Sept 8 (Reuters) – Nasdaq futures tumbled on Tuesday as traders returning from a long weekend sold off shares of Tesla and other tech heavyweights, while simmering U.S.-China tensions and concerns over a rocky economic rebound also weighed on sentiment.

Wall Street’s tech-fueled rally halted last week with the Nasdaq closing 6% below its record closing high. Investors booked profits, taking advantage of a rally that lifted the index about 70% from its pandemic-low in March.

The Nasdaq closed Friday with its biggest weekly decline since the height of the pandemic-linked sell-off in March, with shares of Facebook Inc, Amazon.com Inc, Apple Inc, Netflix Inc and Google-parent Alphabet Inc sliding between 1.4% and 3.7%.

The group – commonly known as “FAANG” stocks – have been largely responsible for the rebound on Wall Street even as data points to a faltering recovery for the domestic economy. The companies were down between 3.1% and 4.1% in premarket trading.

Tesla Inc plunged 12.6% trading after the electric-car maker was excluded from a group of companies being added to the S&P 500.

Meanwhile, media reports said SoftBank made significant option purchases during the run-up in U.S. stocks, reminding investors that market makers might have billions of dollars worth of long positions as hedges against options trades, which will have to be sold as prices fall.

“If you bought a lot of call options in the second quarter, you’re doing very well, but that creates a problem for later when you need to unwind these positions,” said Ken Peng, Citi Private Bank’s head of Asia Investment Strategy.

Peng added that the six largest U.S. technology stocks now comprise 15% of the global market capitalization, all but squeezing shorts out completely.

“So there’s positioning hurdles to rise further, and the loss could be unpredictable”, he said.

At 7:36 a.m. ET, Nasdaq 100 e-minis were down 300 points, or 2.6%, Dow e-minis were down 101 points, or 0.36%, and S&P 500 e-minis were down 32.75 points, or 0.96%.

Fears over potential U.S. sanctions against China’s biggest chipmaker SMIC hit domestic suppliers, with Applied Materials, Lam Research and KLA Corp dropping between 3.8% and 4.9%.
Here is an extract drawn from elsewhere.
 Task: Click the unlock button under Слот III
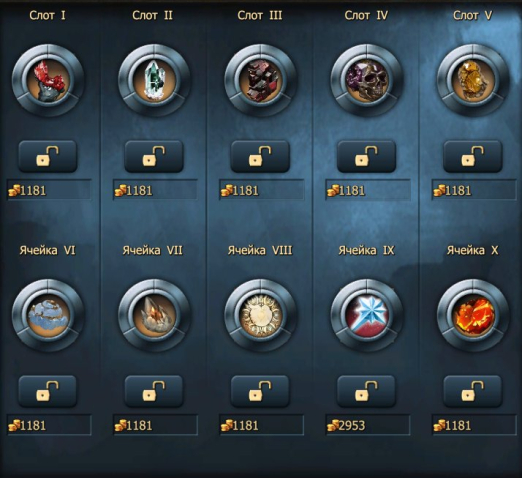260,156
U.S. President Donald Trump and Democratic rival Joe Biden are set to visit battleground states this week as some opinion polls show the race tightening with less than 60 days to go until the Nov. 3 election. (Reporting by Medha Singh in Bengaluru; Additonal reporting by Tom Westbrook in Singapore; Editing by Bernard Orr and Sagarika Jaisinghani)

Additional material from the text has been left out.